Adesso in pochi ricordano una frase che divenne famosa negli anni sessanta: “España es diferente” (La Spagna è diversa”) diceva lo slogan utilizzato per promuovere il turismo. Era vero, fino a poco fa, la Spagna era diversa dal resto d’Europa perché in Spagna non esisteva un partito di estrema destra, ora la bestia si risvegliata in molti luoghi. La bestia sembrava non trovare cibo in questa terra: qui il nazionalismo bellicoso ha avuto quarant’anni per screditarsi (gli anni del franchismo) e, quarant’anni dopo, nessuno voleva rianimarlo. La destra spagnola era ‘spagnolista’ ma con moderazione, con paura, con la consapevolezza che doveva mantenere una certa compostezza perché governava un Paese composto da tante culture e bandiere, dove non c’era posto per imporre il proprio grido.

Fino a quando, alle elezioni regionali dell’Andalusia, un piccolo nuovo partito estremista ha guadagnato l’11% dei voti. Il partito si chiama Vox, è stato fondato cinque anni fa da Santiago Abiscal, un sociologo dei Paesi Baschi che ha studiato dai gesuiti, ex militante del Partito Popular. La bestia si è risvegliata.

Adesso si inizierà a discutere su chi ha svegliato la bestia dal suo sonno, come e perché. Viene in mente anche un’altro nazionalismo, quello catalano: quattro o cinque anni fa, un partito di centrodestra, rappresentante della grande borghesia catalana, un partito che aveva governato la regione per decenni senza menzionare mai alcuna indipendenza, stava attraversando un brutto momento: il governo regionale di questo partito fece tagli alla sanità, all’istruzione e ad altri servizi. I cittadini catalani si riversarono nelle strade per manifestare contro il governo regionale. D’altra parte, molti dei componenti di quel governo regionale erano (e sono) indagati per corruzione. E così decisero di fare ricorso al Vecchio Trucco della Patria: sono usciti fuori a sventolare e baciare bandiere catalane. Con il primo slogan  “Espanya ens roba” (La Spagna ci deruba”) hanno identificato il soggetto Spagna come il nemico da sconfiggere e si lanciarono in questa guerra.

§ **DA SVOLGERE**:
[1] Elenca tutte le informazioni che il testo sul nazionalismo in Spagna fornisce su Santiago Abiscal.
[2] Rispondi a queste domande sul testo sul nazionalismo in Spagna:
(a) In quale decennio divenne famoso lo slogan "España es diferente"?
(b) Quale percentuale di voti ha ottenuto Vox alle elezioni regionali dell'Andalusia?
(c) Quali servizi ha tagliato il governo regionale catalano?
[3] Prosegui il testo sul nazionalismo in Spagna da dove si interrompe.

§ **CONTENUTO DEL DATASET**:
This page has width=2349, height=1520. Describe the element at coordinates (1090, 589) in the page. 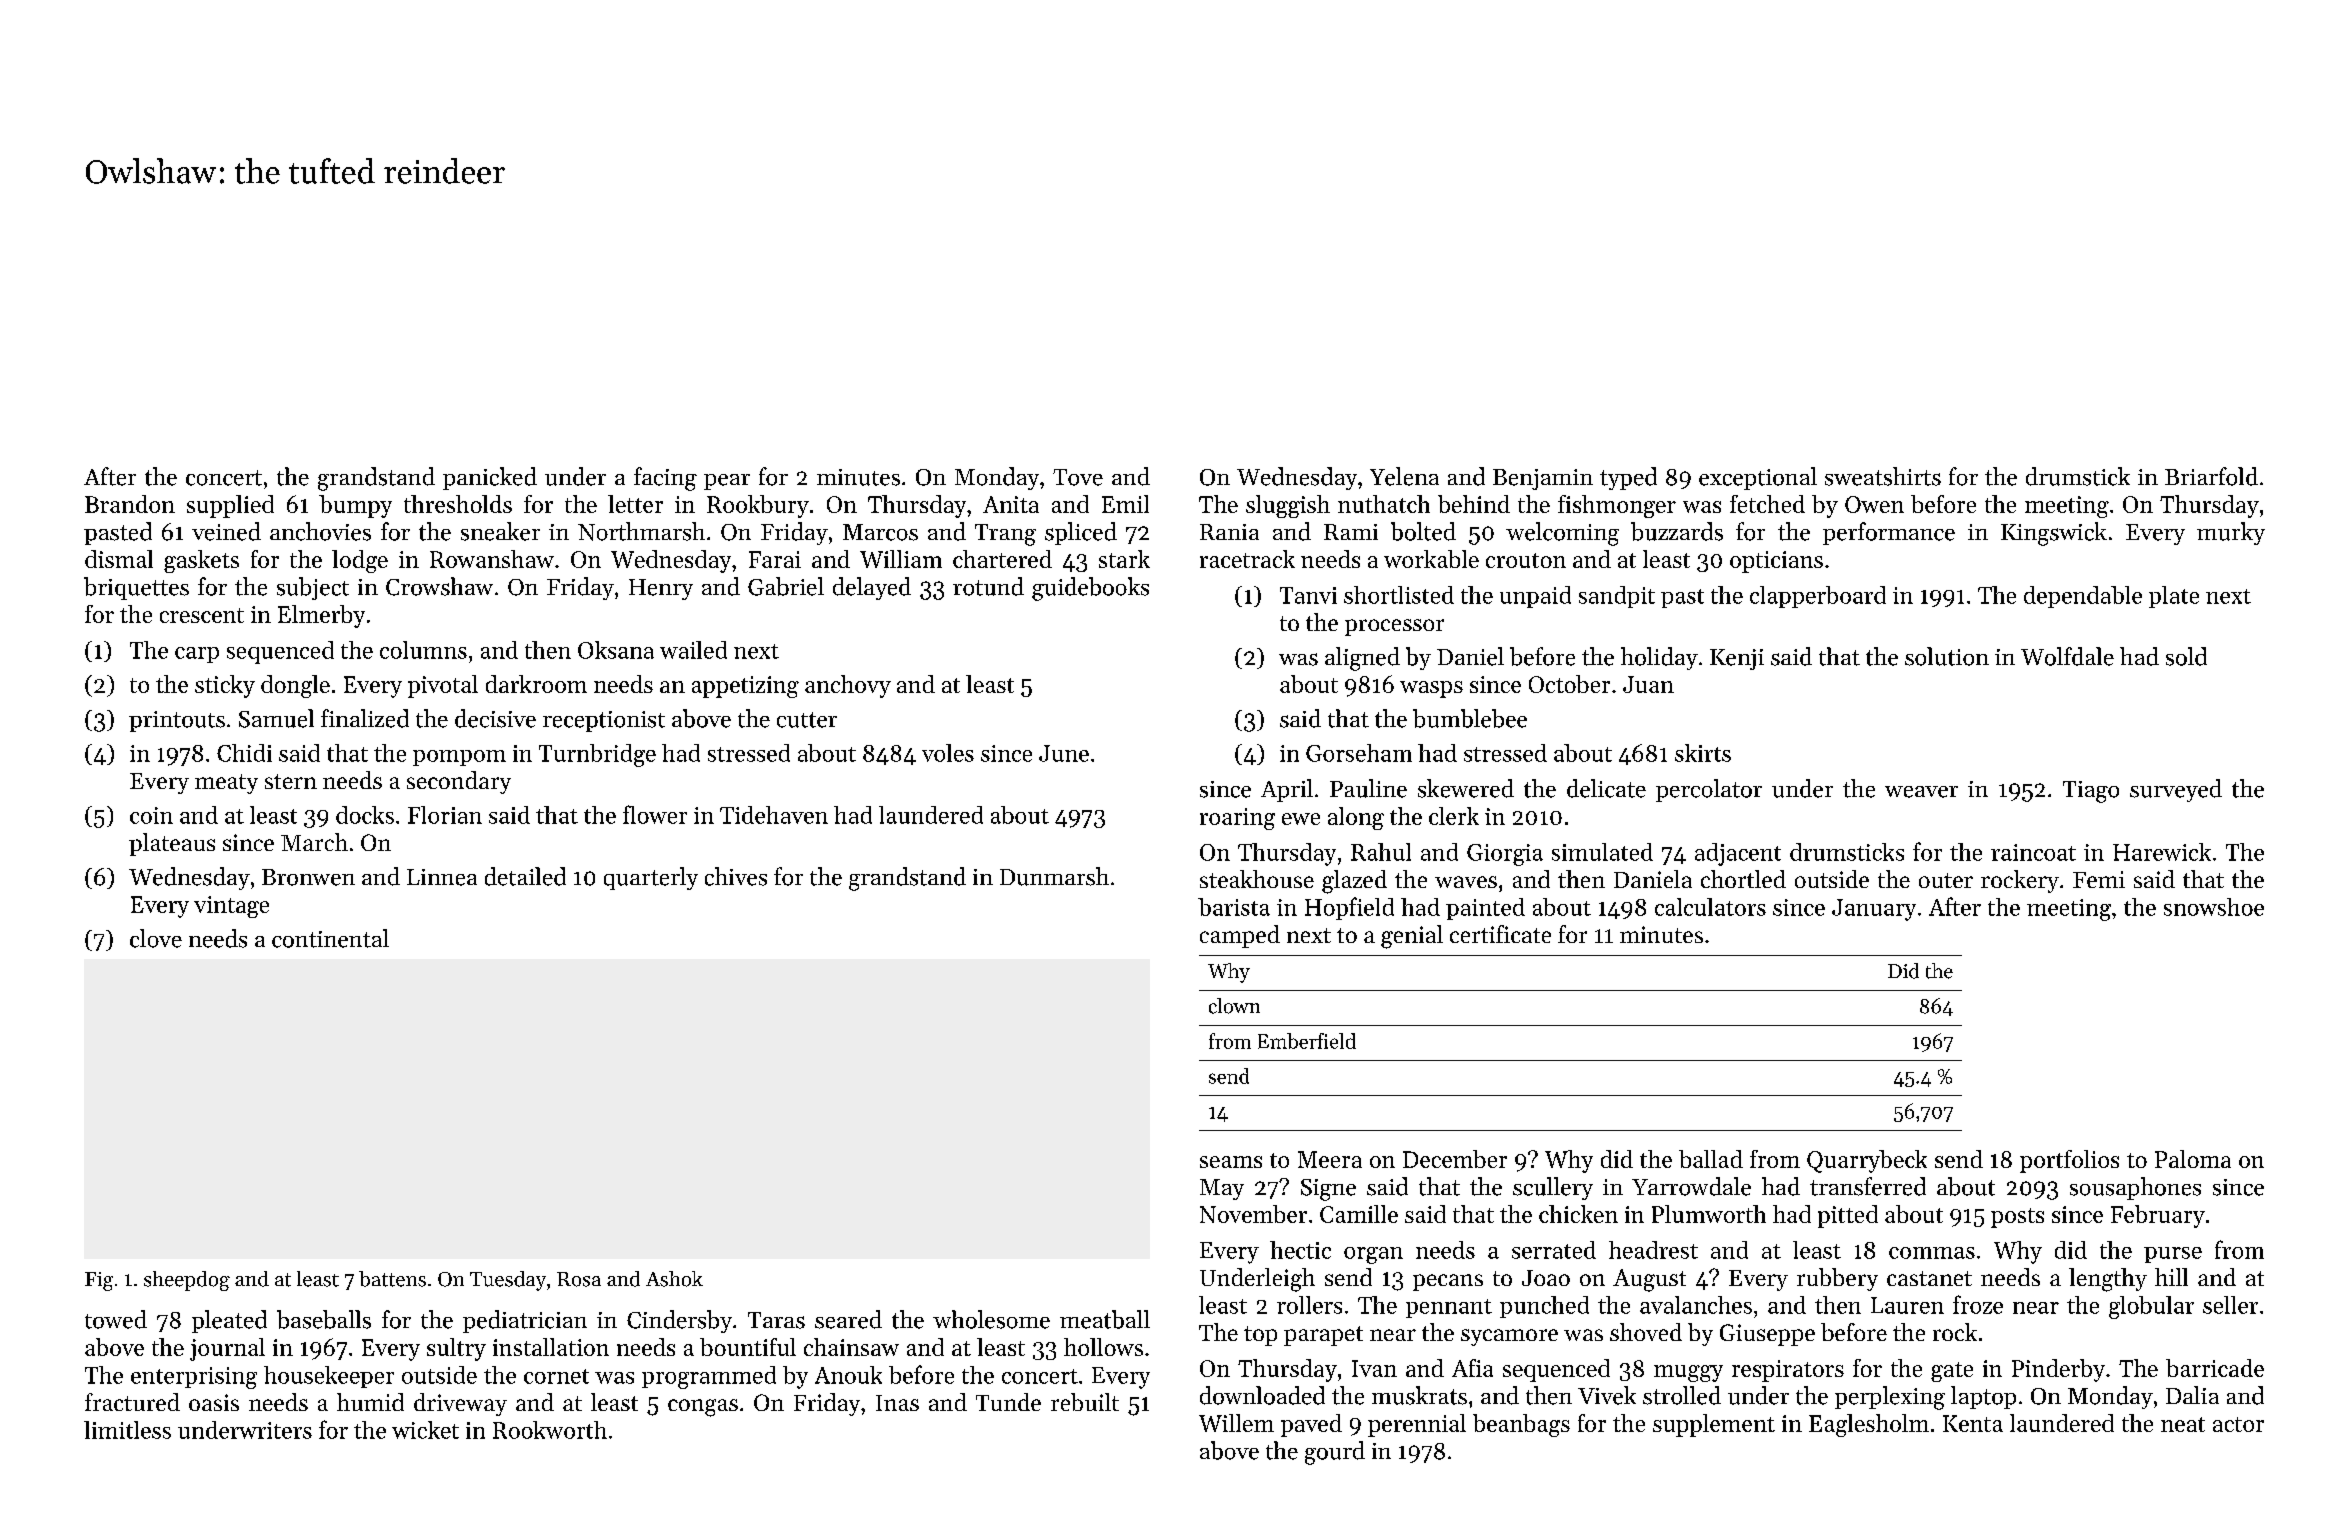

§ **RISPOSTE**:
[1]
- È il fondatore di Vox, nato cinque anni fa
- È un sociologo
- Viene dai Paesi Baschi
- Ha studiato dai gesuiti
- È un ex militante del Partito Popular

[2]
(a) Negli anni sessanta.
(b) L'11%.
(c) La sanità, l'istruzione e altri servizi.

[3]
Nel momento in cui l’indipendenza catalana sembra più lontana che mai, i cittadini che protestarono in strada contro i tagli, tornano di nuovo in strada con alle spalle il governo regionale di quel partito di centrodestra che disse loro di non prestare attenzione alle sciocchezze come il diritto di farsi curare negli ospedali. Il soggetto Spagna, attaccato dal pericolo catalano, ha risvegliato il patriottismo: come visto lungo tutto il 2018, un certo patriottismo spagnolo ha cominciato a sventolare la bandiera per “difendere l’unità nazionale minacciata”. 

Il nazionalismo, quando è coerente, è di destra: il concetto di nazione implica il privilegio di coloro i quali appartengono ad essa e, contemporaneamente, l’esclusione di quelli che non ne fanno parte. E questa è la base di qualunque idea possibile di destra: ci sono individui che vanno bene ed altri che non vanno bene.

Sebbene esistono, ovviamente, nazionalismi che pretendono essere “di sinistra” perché combattono i presunti poteri “stranieri”. Nella pratica, più in là dei discorsi e dei proclami, finiscono per dichiarare che la cosa davvero brutta non è essere sfruttati e derubati, la cosa davvero insopportabile è essere sfruttati e derubati dagli ‘stranieri’ ed accettano ben volentieri di essere sfruttati dai padroni locali: preferiscono la bandiera alla lotta di classe.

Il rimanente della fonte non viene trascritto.